How much a friend can be to us, depends on the friend. If he has a rich character, a noble personality, power to love deeply, capacity for friendship, the spirit of pure unselfishness; if he is able to inspire us to heroism and to worthy living - what he can be to us is immeasurable. Think what Jesus Christ, with His marvelous manhood, must have been as a friend to His disciples, and you can understand something of what His going from them meant to them.
Then He was more than a friend to them. They had believed in Him as the Messiah, who was to redeem them and lead them to honor and glory. Great hope rested in Him. His death was, as it seemed to them - the defeat and failure of all their hopes. The announcement that He was to leave them, swept away, as they thought, all that made life worthwhile. There are human friends whose death seems to leave only desolation in the hearts and lives of those who have loved them and leaned on them. But the death of Christ was to His personal friends and followers - the blotting out of every star of hope and promise. Their sorrow was overwhelming.

------------------------------------

## TASK SET
(a) Answer these from the friendship passage, one per line:
(i) What does how much a friend can be to us depend on?
(ii) What had the disciples believed Him to be?
(iii) What single word describes their sorrow?
(b) In the friendship passage, list each thing named after "If he has" and before the first semicolon.
(c) Reproduce the stretch of the friendship passage from "How much a friend" through "meant to them." word for word.

## SUPPLIED INFORMATION
------------------------------------

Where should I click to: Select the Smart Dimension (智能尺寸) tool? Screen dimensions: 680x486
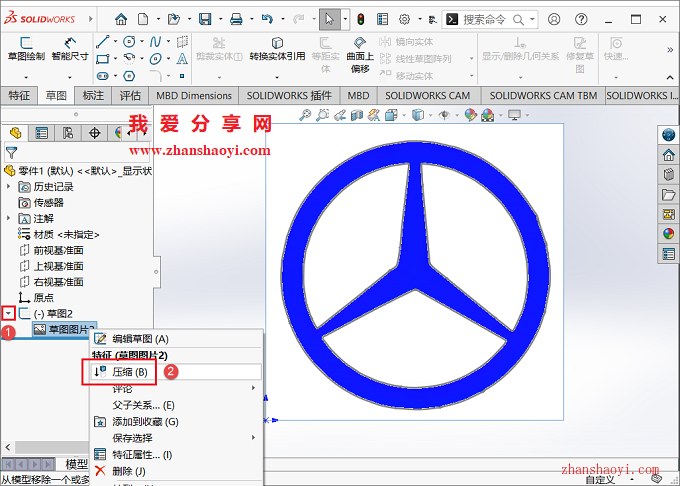click(x=70, y=49)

------------------------------------

## TASK-BY-TASK RESULTS
(a)
(i) The friend.
(ii) The Messiah.
(iii) Overwhelming.

(b)
- a rich character
- a noble personality
- power to love deeply
- capacity for friendship
- the spirit of pure unselfishness

(c)
How much a friend can be to us, depends on the friend. If he has a rich character, a noble personality, power to love deeply, capacity for friendship, the spirit of pure unselfishness; if he is able to inspire us to heroism and to worthy living - what he can be to us is immeasurable. Think what Jesus Christ, with His marvelous manhood, must have been as a friend to His disciples, and you can understand something of what His going from them meant to them.